I am starting to study fundamental groups and came across the following result:
Let be $\;X=\big\{(x,y)\in\mathbb{R}^2: 2x^2-11xy-2y^2=0 \big\}\subset\mathbb{R}^2$.
I Have to calculate the $\,\pi_1(X)\,$ of a set $X$.
I solved the second grade equation by the y and I created the 3 sets :
$\;X_1=\big\{(x,y)\in\mathbb{R}^2: y=-\frac{(11-\sqrt{137})}{4}x\}\subset\mathbb{R}^2$ $\bigcup$ $\big\{(x,y)\in\mathbb{R}^2: y=-\frac{(11+\sqrt{137})}{4}x,x>0\}\subset\mathbb{R}^2$.
$\;X_2=\big\{(x,y)\in\mathbb{R}^2: y=-\frac{(11+\sqrt{137})}{4}x\}\subset\mathbb{R}^2$ .
$\;X_1\cap\;X_2 =\big\{(x,y)\in\mathbb{R}^2: y=-\frac{(11-\sqrt{137})}{4}x, x>0\}\subset\mathbb{R}^2$.

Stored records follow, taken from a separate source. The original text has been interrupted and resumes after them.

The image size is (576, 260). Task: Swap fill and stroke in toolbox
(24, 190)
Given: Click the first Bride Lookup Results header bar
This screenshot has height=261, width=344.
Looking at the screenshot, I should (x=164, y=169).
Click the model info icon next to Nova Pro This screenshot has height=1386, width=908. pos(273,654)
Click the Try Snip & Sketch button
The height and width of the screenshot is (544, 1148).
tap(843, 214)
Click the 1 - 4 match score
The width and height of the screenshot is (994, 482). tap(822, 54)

We can use the Saifert-Van Kampen Theorem to say that $\,\pi_1(X_1)\,$ is trivial (because $\;X_1$ is contractible to a point) ,the same for $\,\pi_1(X_2)\,$ and $\,\pi_1(X_2\cap X_1)\,$ .
Then $\,\pi_1(X) \simeq \dfrac{ \pi_1(X_1)\ast\pi_1(X_2) } {\mathit{H}} = \dfrac{\{\emptyset\}\ast\{\emptyset\}}{\{\emptyset\}}=\{\emptyset\} ,$
I do not know if my solution is right. Can someone tell me if is it the right answer?

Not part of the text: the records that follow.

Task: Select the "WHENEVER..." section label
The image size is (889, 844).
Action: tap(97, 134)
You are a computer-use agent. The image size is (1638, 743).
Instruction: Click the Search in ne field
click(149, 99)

Your proof is correct. However, in this case there is an easier way of doing it; namely, by showing your space is actually contractible.

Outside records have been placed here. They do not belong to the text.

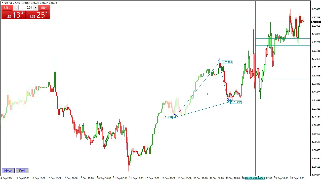
Task: Click the large bid price panel showing 1.33 13
Action: (13, 15)
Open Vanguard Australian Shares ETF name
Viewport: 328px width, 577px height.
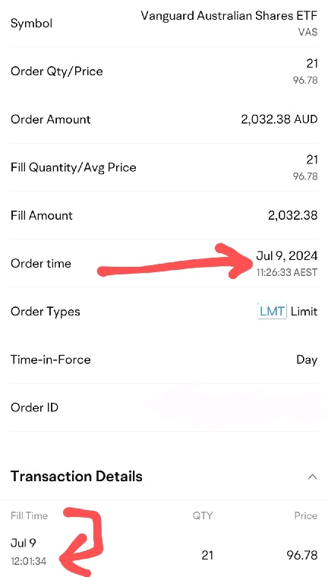click(x=229, y=16)
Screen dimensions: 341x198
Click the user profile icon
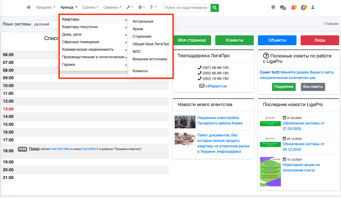point(313,8)
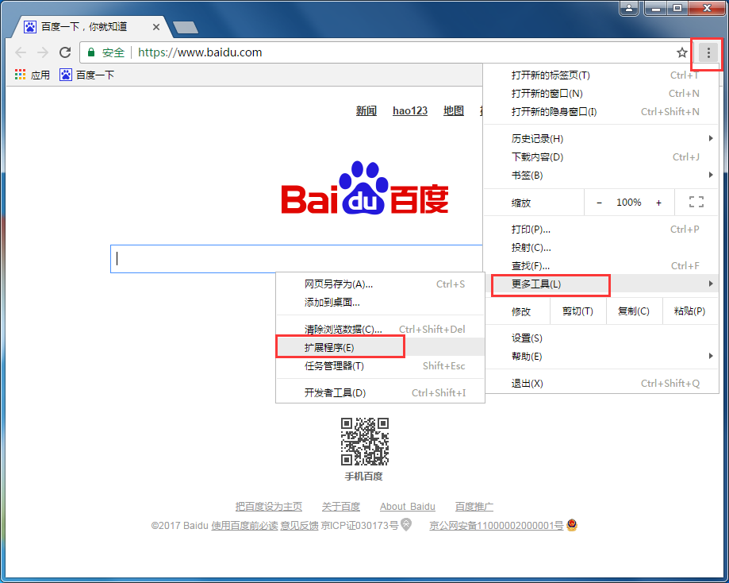Open 打开的隐身窗口 incognito option
The width and height of the screenshot is (729, 583).
click(x=553, y=111)
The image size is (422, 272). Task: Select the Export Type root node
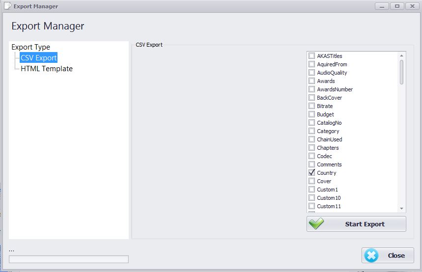point(30,47)
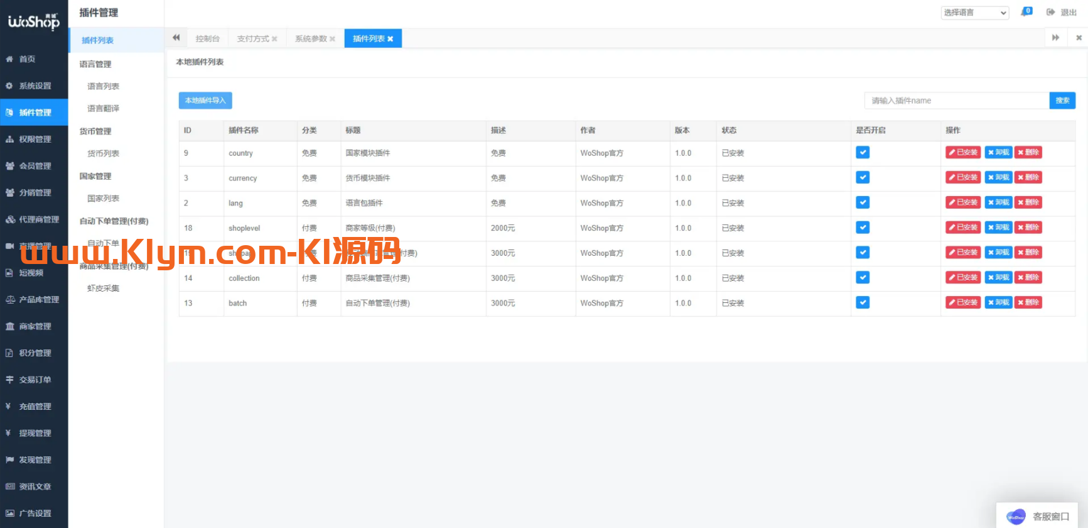Click the logout icon at top right
Image resolution: width=1088 pixels, height=528 pixels.
pos(1050,12)
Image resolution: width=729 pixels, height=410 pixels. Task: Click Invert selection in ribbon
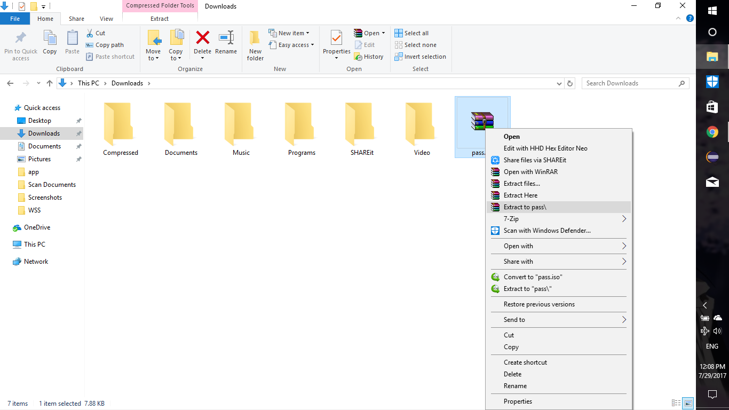coord(420,57)
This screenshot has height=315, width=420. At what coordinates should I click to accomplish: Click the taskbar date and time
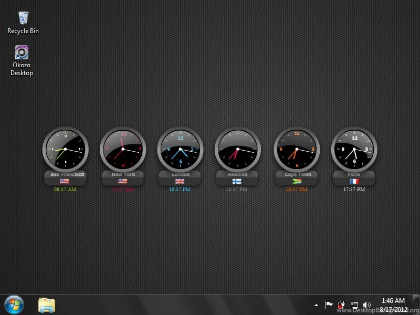392,305
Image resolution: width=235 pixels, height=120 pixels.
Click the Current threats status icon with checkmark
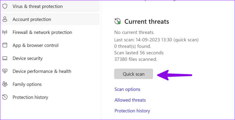pos(118,21)
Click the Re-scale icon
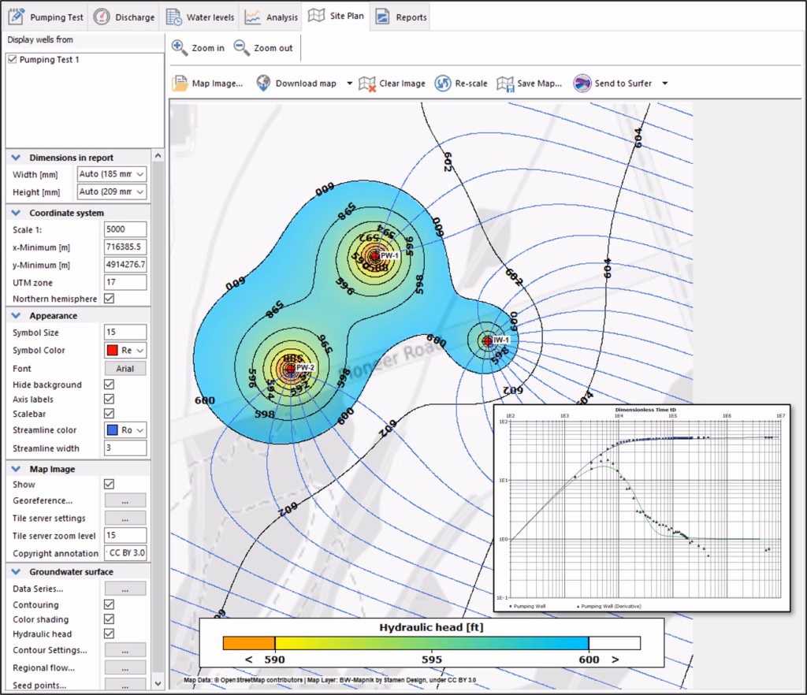Screen dimensions: 807x695 click(443, 84)
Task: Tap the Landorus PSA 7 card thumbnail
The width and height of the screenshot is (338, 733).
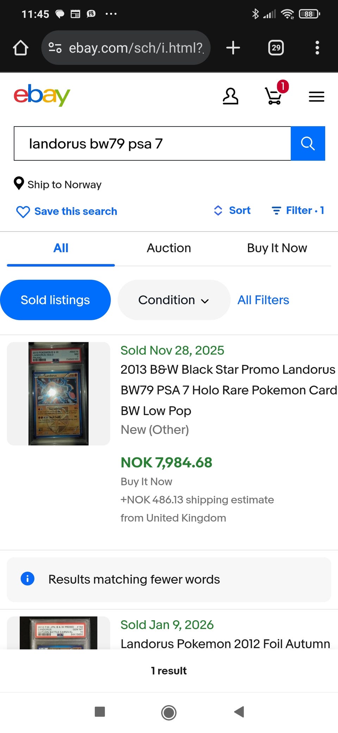Action: tap(58, 394)
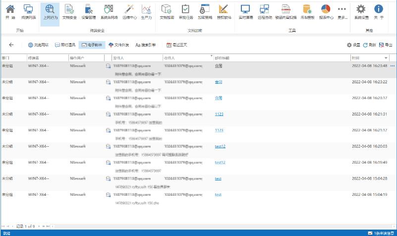Click the 导出 export button

(x=386, y=45)
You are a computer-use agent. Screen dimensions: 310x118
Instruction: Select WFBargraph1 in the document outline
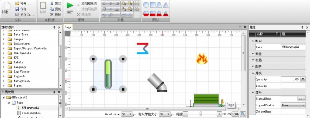click(30, 108)
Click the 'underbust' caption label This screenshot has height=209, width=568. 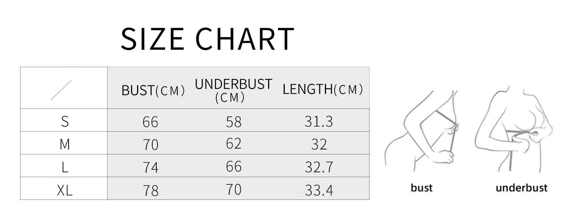tap(521, 187)
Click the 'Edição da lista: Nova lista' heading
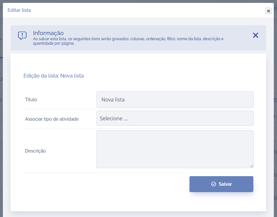This screenshot has height=217, width=277. point(54,76)
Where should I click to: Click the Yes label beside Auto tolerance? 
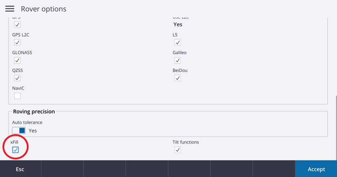pyautogui.click(x=33, y=131)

Indeed, note $$2x^2-11xy-y^2=2\left(\left(x-\frac{11}{4}y\right)^2-\left(\frac{\sqrt{137}}{4}y\right)^2\right).$$
Therefore, if you consider the homeomorphism $h: \mathbb{R}^2 \to \mathbb{R}^2; h(x,y)=\left(x-\frac{11}{4}y,\frac{\sqrt{137}}{4}y\right)$, you get $$X \cong h(X)=\{(x,y) \in \mathbb{R}^2 \ | \ x^2-y^2=0\} = \{(x,y) \in \mathbb{R}^2 \ | \ x = y \} \cup \{(x,y) \in \mathbb{R}^2 \ | \ x = -y \}.$$ Therefore, $X$ is homeomorphic to the union of the diagonals of the coordinate plane. The latter is clearly contractible, and hence, so is $X$. In particular, $\pi_1(X,\cdot)=\{1\}$.
Remark. Be careful! There are no empty groups (they all have an identity). A trivial group is the group with only one element; namely, the identity.